“sanırım değişen benim, bunu anlamak güç değil, hoş da değil elbette. Başka çıkar yolu yok, bu değişimlerin ben’den olduğunu kabul etmem gerekiyor. Bir şey daha var: çok az düşünen bir adam oldum. “
Ne kadar ben’iyle şahlandırıp öznesini, bitirse de cümlesini Sartre, katılmalıyız ona ve çizmeliyiz altını cümlesinin. Bunu ‘hepsi hepsi duvarda bir tuğla’ olan ben de söylesem doğruluğu değişmeyecek.

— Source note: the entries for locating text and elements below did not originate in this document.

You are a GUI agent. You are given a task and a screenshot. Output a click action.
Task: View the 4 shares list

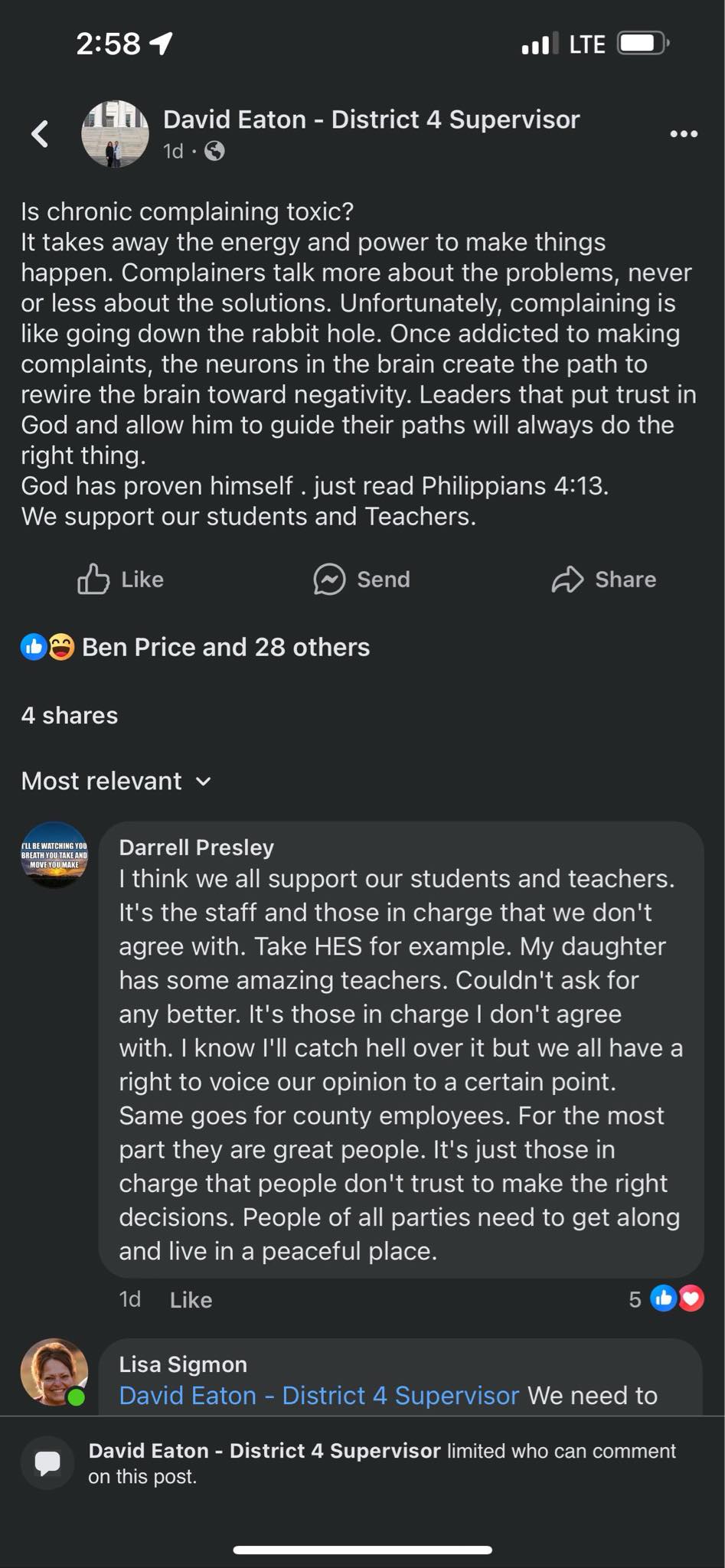coord(70,716)
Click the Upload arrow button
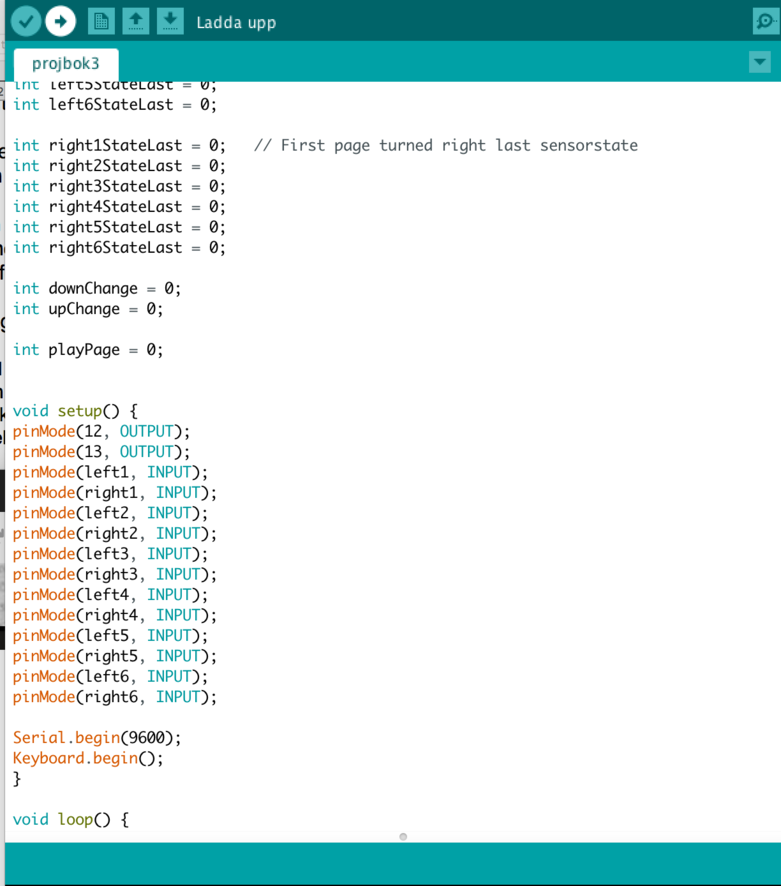Viewport: 781px width, 886px height. [61, 21]
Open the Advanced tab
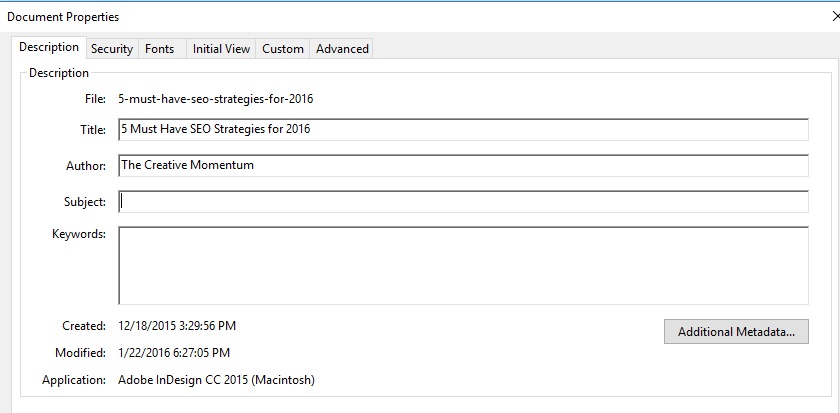 [342, 49]
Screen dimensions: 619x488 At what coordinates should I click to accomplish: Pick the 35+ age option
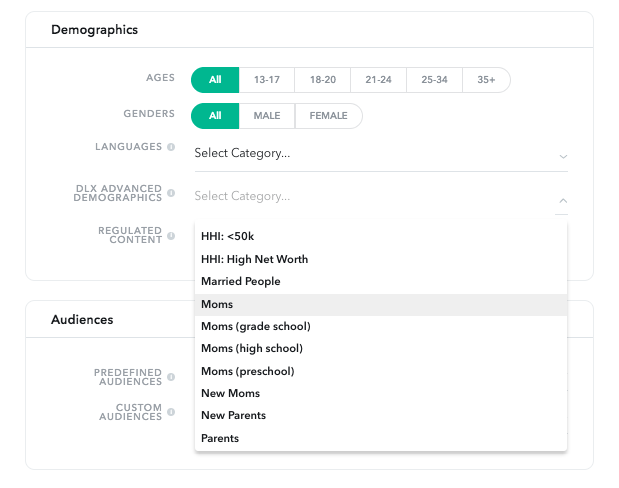[x=486, y=80]
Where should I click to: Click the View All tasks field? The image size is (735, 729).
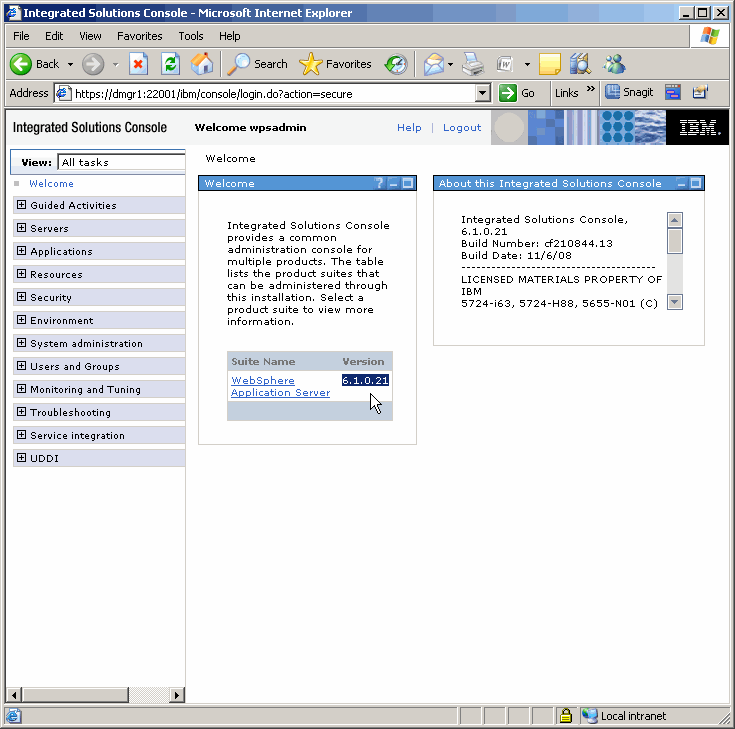121,162
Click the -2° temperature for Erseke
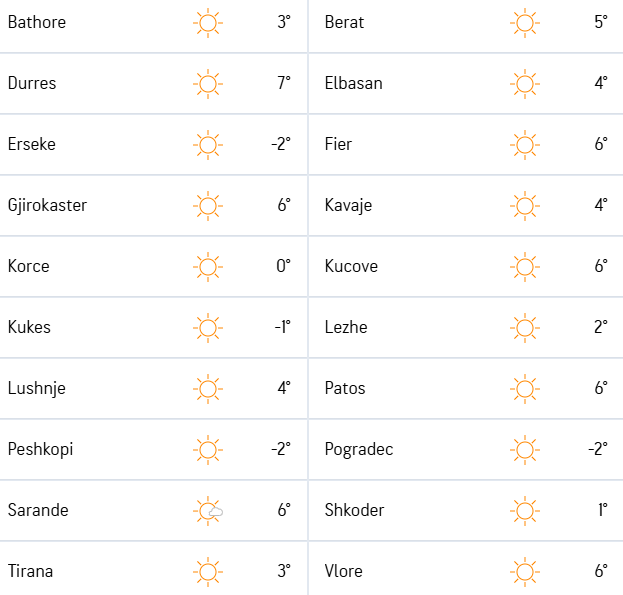 click(281, 144)
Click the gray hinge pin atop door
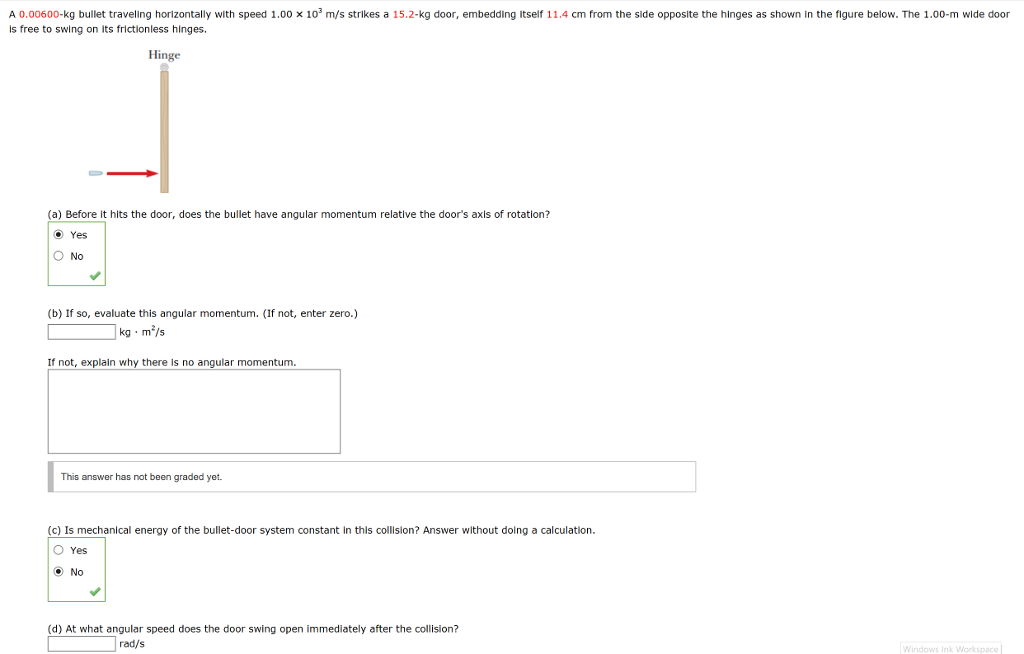The height and width of the screenshot is (654, 1024). point(164,68)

İstediği kadar ortada olsun hakikat, biz onu etrafını çevirmiş pencerelerden seyrediyorsak, hepimiz baktığımız yere esas, gördüklerimize de en güzeli diyeceğiz. .
***
“ağzında o kim bilir hangi fırından çıkma şeyi
Bilsin aslanlığını bilecekse o hayvan
Kükresin de görelim ekmeği ağzından sarkıtan
Azan tek duramaz azan azdığıyla kalmaz
Azma bahanesidir azlık
…
O senin ekmeğe diş geçirmiş aslan teranesini
Gel de benim külahıma anlat”
Aslanın ağzından ekmeği alıp, tahtından indirmek isteyen Marksizm.
Dönemin hâkim anlayışı liberal rasyonalizm’e karşı başlıca alternatif diye bahsediyor A. Heywood Marksizmden. Hâkim anlayışın yerine geçmek isteyen hevesli Marksizm.
Gördüğü, dokunduğu, beş duyusuyla var ettiği dünyasının eşit bir yer olmasını düşleyen ümitvar Marksizm.
Sınıf bilinci gelişirse çatışma kendiliğinden olacak, kavga idimizde var diyen, asi, dik başlı Marksizm.
Ve gerçekleştiğinde komünizm, kendi kaderini kendi şekillendirecek insanlar dolacaktı yeryüzünde, hayalci Marksizm.
***
“Bu mekanik aşağılık dünyadan, idare, hukuk, siyaset, çekişme, itişme, keşmekeş, kaba çirkinlikler, mutlu hayatın rezillikleri, günümüzün ahmak ve mutlu azınlıklarının bir kurtuluş kapısıdır.”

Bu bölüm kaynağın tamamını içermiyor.